This AI-powered financial advisor has quickly gained $20 billion in assets

An automated financial advisor called PortfolioPilot has quickly gained $20 billion in assets in a possible preview of how disruptive artificial intelligence could be for the wealth management industry.

The service has added more than 22,000 users since its launch two years ago, according to Alexander Harmsen, co-founder of Global Predictions, which launched the product.

The San Francisco-based startup raised $2 million this month from investors including Morado Ventures and the NEA Angel Fund to fund its growth, CNBC has learned.

The world’s largest wealth management firms have rushed to implement generative AI after the arrival of OpenAI’s ChatGPT, rolling out services that augment human financial advisors with meeting assistants and chatbots. But the wealth management industry has long feared a future where human advisors are no longer necessary, and that possibility seems closer with generative AI, which uses large language models to create human-sounding responses to questions.

Still, the advisor-led wealth management space, with giants including Morgan Stanley and Bank of America, has grown over the past decade even amid the advent of robo-advisors like Betterment and Wealthfront. At Morgan Stanley, for instance, advisors manage $4.4 trillion in assets, far more than the $1.2 trillion managed in its self-directed channel.
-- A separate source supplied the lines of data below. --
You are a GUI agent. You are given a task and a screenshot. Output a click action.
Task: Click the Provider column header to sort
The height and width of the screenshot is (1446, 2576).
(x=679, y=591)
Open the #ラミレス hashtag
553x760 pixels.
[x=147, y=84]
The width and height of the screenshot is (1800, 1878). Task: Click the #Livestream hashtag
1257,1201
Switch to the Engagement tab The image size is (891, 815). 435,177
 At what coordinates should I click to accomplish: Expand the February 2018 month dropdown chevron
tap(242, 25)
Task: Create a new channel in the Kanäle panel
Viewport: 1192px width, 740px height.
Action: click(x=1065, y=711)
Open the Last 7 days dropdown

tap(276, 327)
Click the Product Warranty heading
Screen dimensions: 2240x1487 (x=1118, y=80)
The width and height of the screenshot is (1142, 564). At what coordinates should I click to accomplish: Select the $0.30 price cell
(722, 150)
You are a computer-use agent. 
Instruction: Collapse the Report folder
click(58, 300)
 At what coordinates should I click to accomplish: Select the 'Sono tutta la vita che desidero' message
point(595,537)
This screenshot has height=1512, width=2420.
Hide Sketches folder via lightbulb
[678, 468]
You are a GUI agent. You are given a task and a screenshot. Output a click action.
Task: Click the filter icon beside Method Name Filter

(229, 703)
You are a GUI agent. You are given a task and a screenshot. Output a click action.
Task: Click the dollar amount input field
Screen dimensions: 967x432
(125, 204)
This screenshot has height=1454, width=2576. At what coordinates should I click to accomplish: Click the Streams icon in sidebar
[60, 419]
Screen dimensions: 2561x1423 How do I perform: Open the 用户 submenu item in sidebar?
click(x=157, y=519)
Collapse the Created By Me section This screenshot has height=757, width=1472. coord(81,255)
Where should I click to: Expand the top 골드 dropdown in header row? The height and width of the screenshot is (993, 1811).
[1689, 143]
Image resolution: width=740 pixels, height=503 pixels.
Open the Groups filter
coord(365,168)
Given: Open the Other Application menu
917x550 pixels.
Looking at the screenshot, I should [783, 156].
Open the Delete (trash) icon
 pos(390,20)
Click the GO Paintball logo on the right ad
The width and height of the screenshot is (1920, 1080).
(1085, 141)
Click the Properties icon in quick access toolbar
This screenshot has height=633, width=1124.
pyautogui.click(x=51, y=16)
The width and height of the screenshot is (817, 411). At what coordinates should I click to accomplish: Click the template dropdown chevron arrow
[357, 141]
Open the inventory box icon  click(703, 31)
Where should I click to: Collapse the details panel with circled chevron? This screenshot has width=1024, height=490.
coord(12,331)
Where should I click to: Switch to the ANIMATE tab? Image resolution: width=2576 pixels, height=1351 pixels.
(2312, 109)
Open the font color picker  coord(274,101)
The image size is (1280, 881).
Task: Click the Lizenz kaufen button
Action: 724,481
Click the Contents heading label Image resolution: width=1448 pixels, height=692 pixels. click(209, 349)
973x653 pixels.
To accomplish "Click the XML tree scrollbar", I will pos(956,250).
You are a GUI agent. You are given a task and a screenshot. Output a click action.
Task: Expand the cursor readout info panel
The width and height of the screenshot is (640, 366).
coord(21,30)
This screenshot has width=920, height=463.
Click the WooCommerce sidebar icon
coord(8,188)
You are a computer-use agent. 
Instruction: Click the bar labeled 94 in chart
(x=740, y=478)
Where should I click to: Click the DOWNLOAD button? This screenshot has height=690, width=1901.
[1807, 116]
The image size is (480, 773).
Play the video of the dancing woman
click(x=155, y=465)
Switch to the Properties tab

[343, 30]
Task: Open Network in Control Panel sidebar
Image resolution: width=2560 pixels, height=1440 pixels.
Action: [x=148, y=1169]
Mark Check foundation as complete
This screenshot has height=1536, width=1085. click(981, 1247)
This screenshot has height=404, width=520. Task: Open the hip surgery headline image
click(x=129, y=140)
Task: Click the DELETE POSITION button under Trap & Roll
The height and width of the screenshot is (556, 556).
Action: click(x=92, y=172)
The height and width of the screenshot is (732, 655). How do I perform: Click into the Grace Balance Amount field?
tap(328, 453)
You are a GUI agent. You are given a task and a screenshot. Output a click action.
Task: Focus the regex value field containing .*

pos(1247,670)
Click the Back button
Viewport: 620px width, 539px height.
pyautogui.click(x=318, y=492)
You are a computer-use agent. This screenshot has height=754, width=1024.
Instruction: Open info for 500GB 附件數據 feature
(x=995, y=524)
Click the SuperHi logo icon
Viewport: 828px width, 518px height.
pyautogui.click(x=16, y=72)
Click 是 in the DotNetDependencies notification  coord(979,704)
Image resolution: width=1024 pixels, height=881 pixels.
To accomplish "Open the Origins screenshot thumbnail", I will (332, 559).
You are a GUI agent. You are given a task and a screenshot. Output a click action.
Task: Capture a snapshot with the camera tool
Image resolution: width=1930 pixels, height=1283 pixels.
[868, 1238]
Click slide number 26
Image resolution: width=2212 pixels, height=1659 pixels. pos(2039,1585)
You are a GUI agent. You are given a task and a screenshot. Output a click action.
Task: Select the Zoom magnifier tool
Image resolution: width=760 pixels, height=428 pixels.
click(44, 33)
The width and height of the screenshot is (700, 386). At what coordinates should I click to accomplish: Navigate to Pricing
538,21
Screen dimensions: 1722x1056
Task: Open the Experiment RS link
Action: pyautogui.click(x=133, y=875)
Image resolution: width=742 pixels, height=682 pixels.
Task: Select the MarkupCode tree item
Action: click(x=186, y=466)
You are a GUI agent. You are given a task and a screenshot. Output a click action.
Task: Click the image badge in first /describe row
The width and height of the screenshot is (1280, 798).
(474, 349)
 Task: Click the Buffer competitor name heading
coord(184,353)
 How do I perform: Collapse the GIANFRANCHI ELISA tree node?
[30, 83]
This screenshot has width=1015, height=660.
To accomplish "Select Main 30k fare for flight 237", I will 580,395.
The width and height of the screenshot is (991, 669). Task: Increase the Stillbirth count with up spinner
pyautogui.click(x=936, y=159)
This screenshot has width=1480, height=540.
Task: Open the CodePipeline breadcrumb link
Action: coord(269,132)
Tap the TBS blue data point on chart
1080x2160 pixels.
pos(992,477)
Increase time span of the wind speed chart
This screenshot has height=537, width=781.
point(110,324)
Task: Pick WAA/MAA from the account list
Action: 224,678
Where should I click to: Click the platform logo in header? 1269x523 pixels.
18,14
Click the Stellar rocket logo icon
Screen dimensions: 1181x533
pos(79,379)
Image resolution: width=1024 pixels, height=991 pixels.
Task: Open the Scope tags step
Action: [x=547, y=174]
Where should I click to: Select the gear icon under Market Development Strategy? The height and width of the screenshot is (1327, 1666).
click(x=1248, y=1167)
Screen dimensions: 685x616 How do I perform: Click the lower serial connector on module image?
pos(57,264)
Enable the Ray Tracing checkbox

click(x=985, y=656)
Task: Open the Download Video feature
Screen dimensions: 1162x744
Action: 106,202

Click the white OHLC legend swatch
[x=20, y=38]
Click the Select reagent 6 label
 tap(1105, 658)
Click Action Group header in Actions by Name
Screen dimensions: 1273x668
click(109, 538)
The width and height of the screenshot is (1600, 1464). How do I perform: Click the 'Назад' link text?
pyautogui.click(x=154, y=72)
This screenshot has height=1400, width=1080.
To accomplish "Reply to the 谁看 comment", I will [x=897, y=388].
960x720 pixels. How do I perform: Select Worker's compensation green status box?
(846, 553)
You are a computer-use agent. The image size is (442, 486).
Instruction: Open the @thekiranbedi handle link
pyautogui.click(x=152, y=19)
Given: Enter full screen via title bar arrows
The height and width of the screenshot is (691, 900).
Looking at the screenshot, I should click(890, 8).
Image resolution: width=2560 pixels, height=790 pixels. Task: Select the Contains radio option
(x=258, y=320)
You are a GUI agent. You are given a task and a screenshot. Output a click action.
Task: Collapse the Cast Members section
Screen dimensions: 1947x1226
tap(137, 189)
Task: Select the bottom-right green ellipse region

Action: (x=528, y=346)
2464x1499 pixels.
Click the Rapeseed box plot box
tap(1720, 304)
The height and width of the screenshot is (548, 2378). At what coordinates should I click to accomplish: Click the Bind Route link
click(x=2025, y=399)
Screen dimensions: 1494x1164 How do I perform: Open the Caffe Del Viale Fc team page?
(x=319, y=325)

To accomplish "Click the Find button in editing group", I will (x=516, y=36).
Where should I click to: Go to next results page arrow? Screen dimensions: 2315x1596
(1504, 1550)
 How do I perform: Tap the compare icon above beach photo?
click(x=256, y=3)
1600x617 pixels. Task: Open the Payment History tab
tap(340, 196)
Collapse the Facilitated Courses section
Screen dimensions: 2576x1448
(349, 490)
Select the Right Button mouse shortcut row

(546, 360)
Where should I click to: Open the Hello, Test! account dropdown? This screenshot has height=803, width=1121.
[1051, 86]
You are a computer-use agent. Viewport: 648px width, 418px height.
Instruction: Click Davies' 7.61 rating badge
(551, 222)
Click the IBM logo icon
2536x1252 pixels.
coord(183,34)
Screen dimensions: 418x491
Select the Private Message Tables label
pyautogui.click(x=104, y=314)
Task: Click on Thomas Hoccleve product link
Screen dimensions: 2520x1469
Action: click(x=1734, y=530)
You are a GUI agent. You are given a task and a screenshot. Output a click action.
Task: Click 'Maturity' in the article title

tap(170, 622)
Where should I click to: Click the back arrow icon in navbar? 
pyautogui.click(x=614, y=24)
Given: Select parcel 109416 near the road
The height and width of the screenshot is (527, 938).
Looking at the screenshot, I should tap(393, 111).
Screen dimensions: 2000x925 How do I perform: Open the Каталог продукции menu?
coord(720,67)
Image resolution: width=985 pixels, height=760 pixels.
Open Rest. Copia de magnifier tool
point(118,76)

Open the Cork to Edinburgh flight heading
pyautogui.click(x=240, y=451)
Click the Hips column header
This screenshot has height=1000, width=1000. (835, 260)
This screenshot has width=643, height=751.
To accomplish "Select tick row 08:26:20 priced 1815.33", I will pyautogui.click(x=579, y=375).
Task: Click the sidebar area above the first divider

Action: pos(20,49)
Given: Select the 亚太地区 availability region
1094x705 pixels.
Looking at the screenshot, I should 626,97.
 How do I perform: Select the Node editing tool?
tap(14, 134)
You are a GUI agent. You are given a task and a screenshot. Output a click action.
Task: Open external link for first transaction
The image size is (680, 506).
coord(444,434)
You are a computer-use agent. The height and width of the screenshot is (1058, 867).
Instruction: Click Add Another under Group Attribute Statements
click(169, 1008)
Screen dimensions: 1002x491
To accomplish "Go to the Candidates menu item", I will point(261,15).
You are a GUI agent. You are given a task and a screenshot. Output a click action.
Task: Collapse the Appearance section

Many providers, whether human or robo-advisor, end up putting clients into similar portfolios, said Harmsen, 32, who previously cofounded an autonomous drone software company called Iris Automation.

“People are fed up with cookie-cutter portfolios,” Harmsen told CNBC. “They really want opinionated insights; they want personalized recommendations. If we think about next-generation advice, I think it’s truly personalized, and you get to control how involved you are.”

AI-generated report cards

The startup uses generative AI models from OpenAI, Anthropic and Meta’s Llama, meshing it with machine learning algorithms and traditional finance models for more than a dozen purposes throughout the product, including for forecasting and assessing user portfolios, Harmsen said.

When it comes to evaluating portfolios, Global Predictions focuses on three main factors: whether investment risk levels match the user’s tolerance; risk-adjusted returns; and resilience against sharp declines, he said.

Users can get a report card-style grade of their portfolio by connecting their investment accounts or manually inputting their stakes into the service, which is free; a $29 per month “Gold” account adds personalized investment recommendations and an AI assistant.

“We will give you very specific financial advice, we will tell you to buy this stock, or ‘Here’s a mutual fund that you’re paying too much in fees for, replace it with this,’” Harmsen said.

“It could be simple stuff like that, or it could be much more complicated advice, like, ‘You’re overexposed to changing inflation conditions, maybe you should consider adding some commodities exposure,’” he added.

Global Predictions targets people with between $100,000 and $5 million in assets — in other words, people with enough money to begin worrying about diversification and portfolio management, Harmsen said.

The median PortfolioPilot user has a $450,000 net worth, he said.

The startup doesn’t yet take custody of user funds; instead it gives paying customers detailed directions on how to best tailor their portfolios. While that has lowered the hurdle for users to get involved with the software, a future version could give the company more control over client money, Harmsen said.

“It’s likely that over the next year or two, we will build more and more automation and deeper integrations into these institutions, and maybe even a Gen 2 robo-advisor system that allows you to custody funds with us, and we’ll just execute the trades for you.”

‘Massive shake up’

Harmsen said he created the first version of PortfolioPilot a few years ago to manage his own newfound wealth after selling his first company.

He’d grown frustrated after meeting more than a dozen financial advisors and realizing that they were “basically just salespeople trying to give access to this fairly standard” approach, he said.

“It felt like a very real problem for me, because the only alternative I saw on the market was, you know, basically becoming a day trader and becoming my own portfolio manager,” Harmsen said.

“I wanted hedge fund-quality tools and ways to think about risk and downside protection, and portfolio management across all of my different accounts and the buckets of money in crypto and real estate,” he said.

So around the time he was starting a family and buying a home in San Francisco, he began coding a program that could manage his investments.

After realizing it could have a broader use, Harmsen began building a team for Global Predictions, including three former employees of Bridgewater Associates, the world’s largest hedge fund.

The company’s rise has attracted regulatory scrutiny; in March, the Securities and Exchange Commission accused Global Predictions of making misleading claims in 2023 on its website, including that it was the “first regulated AI financial advisor.” Global Predictions paid a $175,000 fine and changed its tagline as a result.

While today’s dominant providers have been rushing to implement AI, many will be left behind by the transition to fully automated advice, Harmsen predicted.

“The real key is you need to find a way to use AI and economic models and portfolio management models to generate advice automatically,” he said.

“I think that is such a huge jump for the traditional industry; it’s not incremental, it’s very black or white,” he said. “I don’t know what’s going to happen over the next 10 years, but I suspect there will be a massive shake up for traditional human financial advisors.”